Our state and national economies are in deep doo-doo. The private sector is not stimulating the economy with private investment and consumption, because of lack of consumer confidence and credit. At the same time, state governments aren’t able to spend enough to stimulate the economy, because of huge deficits and statutory budget balancing requirements. No stimulus, no recovery.

Fortunately, Franklin Roosevelt taught us that the federal government, with its ability to deficit spend during national emergencies, can jolt an arresting economy back to life. That’s why both conservative and liberal economists are urging the federal government to pass a stimulus package that includes lots of federal spending, much of it flowing through cash strapped states.

But Goveror Pawlenty is having none of it. Yesterday, the Governor of the state with a deficit reportedly in excess of $4 billion was biting the federal hands trying to feed him.

Maybe Pawlenty’s stand is borne of conservative conviction. Maybe. It should be noted, however, that the good Governor is neither saying he will return Obama bucks, nor the billions the state annually receives from the federal government.

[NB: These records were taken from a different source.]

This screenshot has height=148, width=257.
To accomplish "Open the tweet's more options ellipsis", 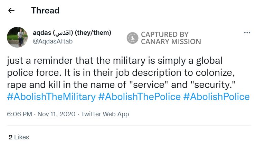I will [x=247, y=33].
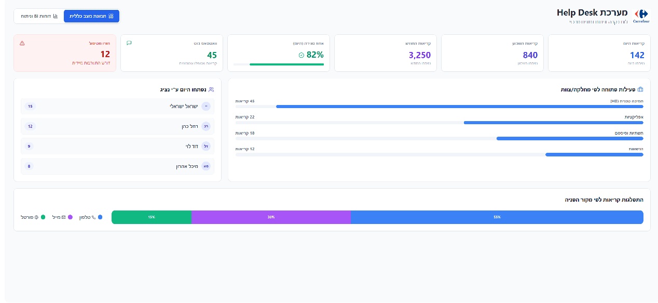
Task: Click the Carrefour logo in the header
Action: (641, 16)
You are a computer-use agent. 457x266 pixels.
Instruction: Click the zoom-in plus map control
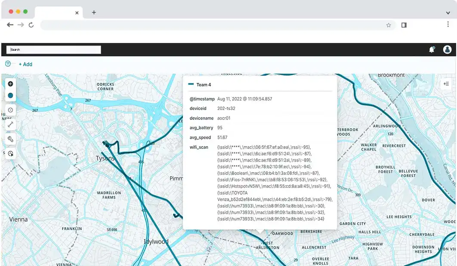tap(10, 84)
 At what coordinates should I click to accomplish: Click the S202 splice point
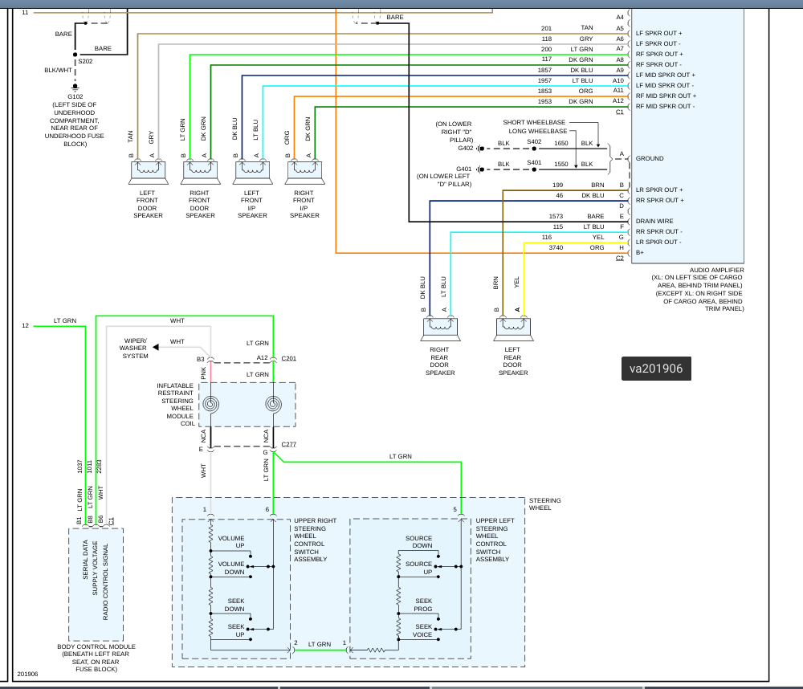point(75,55)
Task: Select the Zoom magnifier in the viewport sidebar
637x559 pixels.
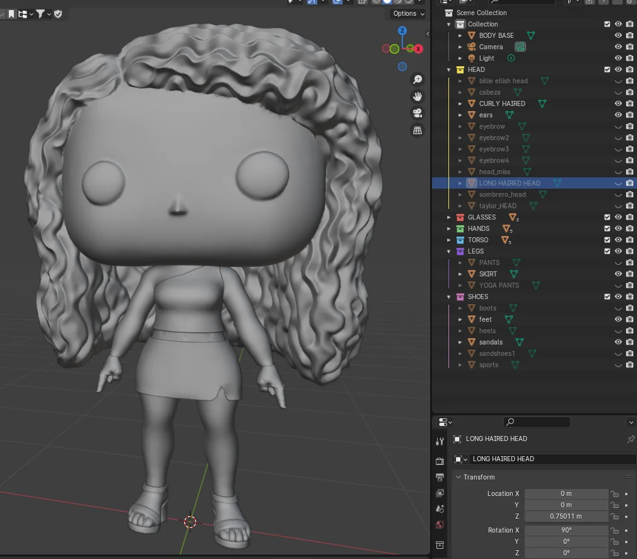Action: (418, 79)
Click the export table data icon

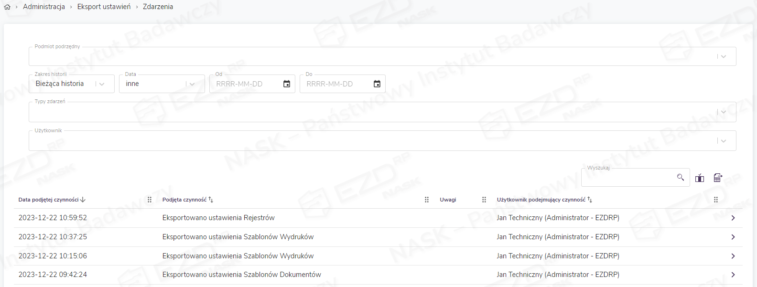pos(718,178)

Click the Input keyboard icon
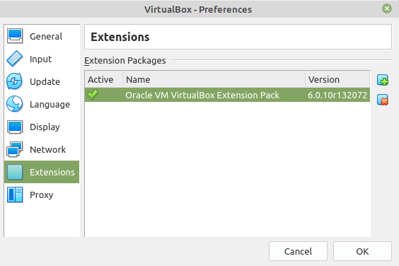pos(15,59)

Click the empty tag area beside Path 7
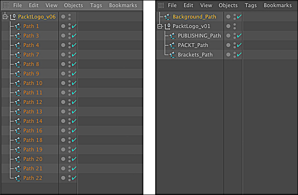coord(110,55)
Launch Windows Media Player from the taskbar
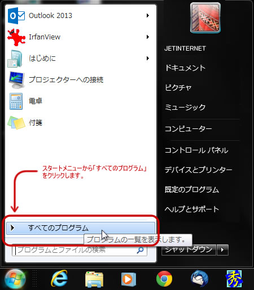 point(129,279)
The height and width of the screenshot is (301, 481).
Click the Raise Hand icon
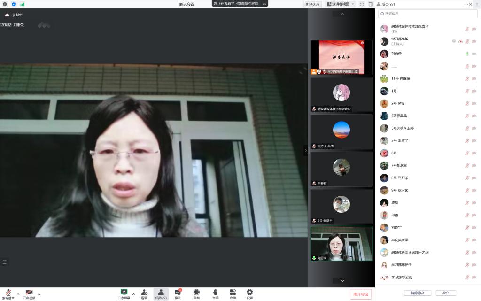pyautogui.click(x=215, y=293)
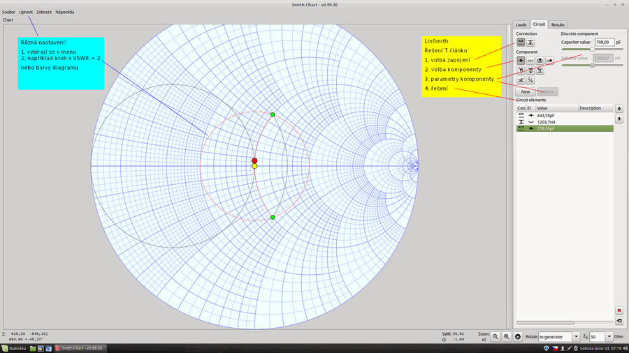The image size is (629, 353).
Task: Move circuit element up with arrow
Action: [619, 109]
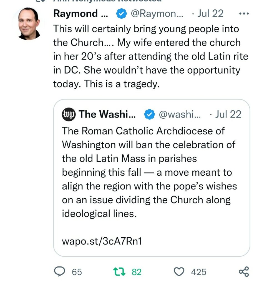This screenshot has width=262, height=283.
Task: Click the Raymond display name
Action: tap(80, 14)

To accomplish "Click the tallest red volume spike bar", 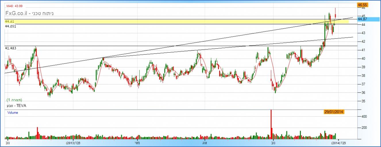I will [x=271, y=124].
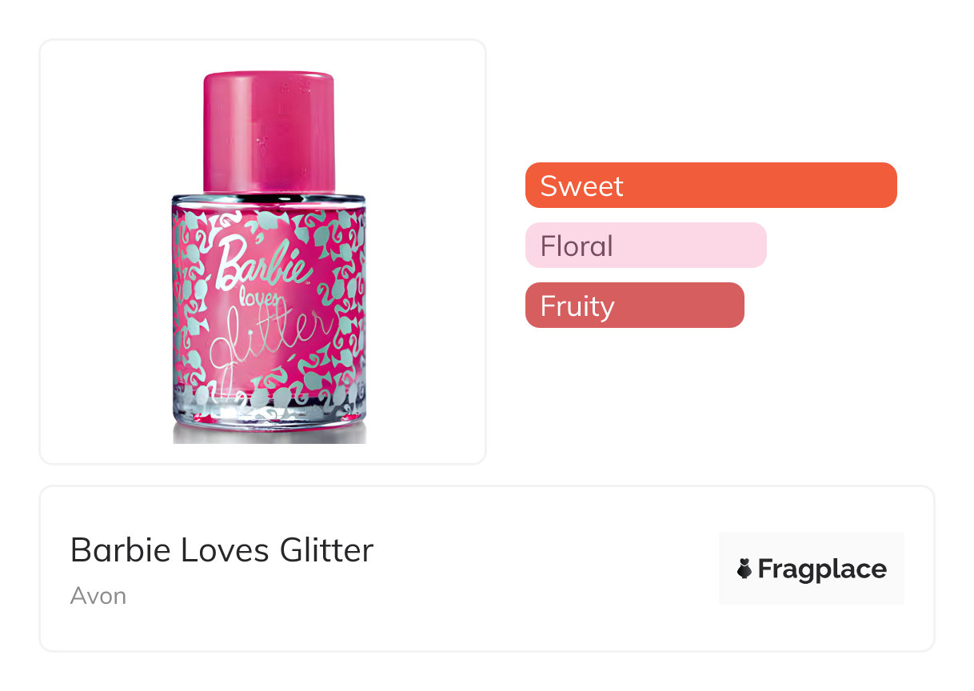Screen dimensions: 974x691
Task: Click the blank area of the product image card
Action: (104, 240)
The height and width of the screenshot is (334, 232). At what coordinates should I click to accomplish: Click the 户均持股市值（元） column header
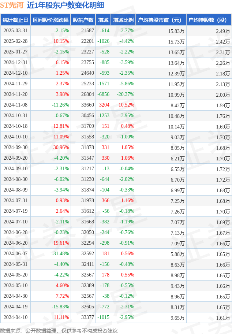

Then again, maybe the Onion was prophetic almost four years ago…

State Of Minnesota Too Polite To Ask For Federal Funding

ST. PAUL, MN—Although many of its highways and bridges are in severe disrepair, the traditionally undemanding state of Minnesota isn’t comfortable asking for more interstate funding, sources reported Monday.

“Oh, we wouldn’t want to bother the U.S. government—they’ve got more than enough on their plate as it is,” Minnesota Gov. Tim Pawlenty said. “Most of the potholes on I-90 are less than four feet wide. We get by just fine. I wouldn’t want anyone all the way over there in Washington to be worrying about little ol’ us.”

According to U.S. Department of Transportation records, Minnesota has not requested an increase in highway funds for 10 years, in spite of the fact that the majority of their roads are plagued by rutted or uneven surfaces, cracked pavement, potholes, and other deterioration.

“If it were a life or death situation, you can bet your bippy we’d ask for it, but since it isn’t…” Pawlenty said. “Well, we can make do with the transportation-department budget they decided to give us back in 1995. That was more than generous.”